§ **WORK TO BE COMPLETED**: Copy word for word, please, the lines of the entries below running from the one containing "Privacy Policy (1083, 1044)" to the one containing "[Show user information] (794, 436)", both ends included.
━━━ RECORD SET
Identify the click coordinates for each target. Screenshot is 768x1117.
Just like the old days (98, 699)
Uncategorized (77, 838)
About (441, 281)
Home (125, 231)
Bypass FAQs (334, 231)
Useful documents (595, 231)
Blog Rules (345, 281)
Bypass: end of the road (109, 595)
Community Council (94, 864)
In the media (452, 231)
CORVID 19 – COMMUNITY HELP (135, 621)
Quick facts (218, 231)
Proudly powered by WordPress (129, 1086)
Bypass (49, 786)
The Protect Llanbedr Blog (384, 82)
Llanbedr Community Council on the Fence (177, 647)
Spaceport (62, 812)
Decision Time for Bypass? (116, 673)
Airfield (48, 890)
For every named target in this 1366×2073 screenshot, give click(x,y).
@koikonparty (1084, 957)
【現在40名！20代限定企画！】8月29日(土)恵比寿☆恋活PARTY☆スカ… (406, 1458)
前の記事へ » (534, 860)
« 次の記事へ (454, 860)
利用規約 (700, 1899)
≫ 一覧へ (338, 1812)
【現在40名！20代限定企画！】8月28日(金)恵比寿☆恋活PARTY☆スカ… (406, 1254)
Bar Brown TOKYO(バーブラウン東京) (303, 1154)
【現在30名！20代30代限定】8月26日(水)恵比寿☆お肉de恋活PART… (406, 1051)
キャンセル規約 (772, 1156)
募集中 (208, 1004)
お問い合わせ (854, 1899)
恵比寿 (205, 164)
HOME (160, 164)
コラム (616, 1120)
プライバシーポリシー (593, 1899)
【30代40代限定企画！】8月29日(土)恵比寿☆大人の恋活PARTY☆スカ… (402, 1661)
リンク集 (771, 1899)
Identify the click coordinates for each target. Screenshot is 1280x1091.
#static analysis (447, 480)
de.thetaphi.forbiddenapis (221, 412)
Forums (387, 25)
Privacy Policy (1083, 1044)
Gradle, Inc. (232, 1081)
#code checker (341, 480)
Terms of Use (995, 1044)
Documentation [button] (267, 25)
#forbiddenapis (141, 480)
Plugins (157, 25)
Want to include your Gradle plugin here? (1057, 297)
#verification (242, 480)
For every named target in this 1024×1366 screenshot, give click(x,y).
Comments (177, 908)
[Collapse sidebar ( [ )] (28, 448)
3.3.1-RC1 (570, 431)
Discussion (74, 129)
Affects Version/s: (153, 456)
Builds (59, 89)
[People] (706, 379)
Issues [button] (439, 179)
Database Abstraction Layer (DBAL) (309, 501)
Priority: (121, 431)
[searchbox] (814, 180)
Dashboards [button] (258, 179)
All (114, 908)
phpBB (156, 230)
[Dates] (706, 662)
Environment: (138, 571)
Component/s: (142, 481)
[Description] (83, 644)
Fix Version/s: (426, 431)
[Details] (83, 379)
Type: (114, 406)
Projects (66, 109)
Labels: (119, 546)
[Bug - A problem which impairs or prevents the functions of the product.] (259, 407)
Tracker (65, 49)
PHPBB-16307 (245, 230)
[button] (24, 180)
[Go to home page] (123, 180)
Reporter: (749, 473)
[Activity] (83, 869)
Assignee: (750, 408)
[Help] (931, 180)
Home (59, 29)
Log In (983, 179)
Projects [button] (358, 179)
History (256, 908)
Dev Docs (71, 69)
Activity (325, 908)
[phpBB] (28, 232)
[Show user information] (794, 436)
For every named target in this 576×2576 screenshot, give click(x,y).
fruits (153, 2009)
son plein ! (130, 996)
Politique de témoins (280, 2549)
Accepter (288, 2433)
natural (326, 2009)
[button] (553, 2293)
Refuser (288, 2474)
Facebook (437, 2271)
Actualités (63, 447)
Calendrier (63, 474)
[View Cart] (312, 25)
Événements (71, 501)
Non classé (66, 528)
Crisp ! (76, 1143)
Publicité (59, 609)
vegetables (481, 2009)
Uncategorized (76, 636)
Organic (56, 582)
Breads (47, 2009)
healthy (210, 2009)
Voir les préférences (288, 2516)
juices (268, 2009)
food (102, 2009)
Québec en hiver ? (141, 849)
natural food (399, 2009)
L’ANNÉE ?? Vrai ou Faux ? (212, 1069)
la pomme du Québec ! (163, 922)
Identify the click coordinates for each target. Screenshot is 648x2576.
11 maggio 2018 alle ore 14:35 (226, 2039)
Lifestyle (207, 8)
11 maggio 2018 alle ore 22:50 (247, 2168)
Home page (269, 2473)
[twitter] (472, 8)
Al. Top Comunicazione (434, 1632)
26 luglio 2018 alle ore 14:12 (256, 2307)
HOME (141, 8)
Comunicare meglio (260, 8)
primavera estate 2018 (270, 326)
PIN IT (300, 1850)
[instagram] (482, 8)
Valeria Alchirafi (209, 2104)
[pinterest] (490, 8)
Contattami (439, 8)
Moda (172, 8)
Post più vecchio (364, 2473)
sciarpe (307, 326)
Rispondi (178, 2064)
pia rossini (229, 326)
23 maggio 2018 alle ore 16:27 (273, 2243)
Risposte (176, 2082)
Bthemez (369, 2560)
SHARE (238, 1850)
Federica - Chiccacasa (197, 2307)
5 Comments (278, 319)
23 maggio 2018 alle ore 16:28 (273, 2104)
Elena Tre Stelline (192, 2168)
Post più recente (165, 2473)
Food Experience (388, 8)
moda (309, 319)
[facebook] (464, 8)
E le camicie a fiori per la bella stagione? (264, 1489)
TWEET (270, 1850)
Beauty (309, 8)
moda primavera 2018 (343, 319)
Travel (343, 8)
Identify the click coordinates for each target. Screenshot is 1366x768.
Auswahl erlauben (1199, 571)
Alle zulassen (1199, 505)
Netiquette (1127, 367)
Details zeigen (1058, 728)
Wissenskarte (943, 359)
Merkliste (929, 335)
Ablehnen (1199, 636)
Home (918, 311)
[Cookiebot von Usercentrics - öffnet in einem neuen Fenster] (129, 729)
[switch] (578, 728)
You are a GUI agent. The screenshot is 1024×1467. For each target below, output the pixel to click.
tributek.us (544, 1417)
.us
━━━━━━
§ **REPLY**:
Privacy Policy (1083, 1044)
Gradle, Inc. (232, 1081)
#code checker (341, 480)
Terms of Use (995, 1044)
Documentation [button] (267, 25)
#forbiddenapis (141, 480)
Plugins (157, 25)
Want to include your Gradle plugin here? (1057, 297)
#verification (242, 480)
For every named target in this 1024×1366 screenshot, give click(x,y).
Comments (177, 908)
[Collapse sidebar ( [ )] (28, 448)
3.3.1-RC1 (570, 431)
Discussion (74, 129)
Affects Version/s: (153, 456)
Builds (59, 89)
[People] (706, 379)
Issues [button] (439, 179)
Database Abstraction Layer (DBAL) (309, 501)
Priority: (121, 431)
[searchbox] (814, 180)
Dashboards [button] (258, 179)
All (114, 908)
phpBB (156, 230)
[Dates] (706, 662)
Environment: (138, 571)
Component/s: (142, 481)
[Description] (83, 644)
Fix Version/s: (426, 431)
[Details] (83, 379)
Type: (114, 406)
Projects (66, 109)
Labels: (119, 546)
[Bug - A problem which impairs or prevents the functions of the product.] (259, 407)
Tracker (65, 49)
PHPBB-16307 (245, 230)
[button] (24, 180)
[Go to home page] (123, 180)
Reporter: (749, 473)
[Activity] (83, 869)
Assignee: (750, 408)
[Help] (931, 180)
Home (59, 29)
Log In (983, 179)
Projects [button] (358, 179)
History (256, 908)
Dev Docs (71, 69)
Activity (325, 908)
[phpBB] (28, 232)
[Show user information] (794, 436)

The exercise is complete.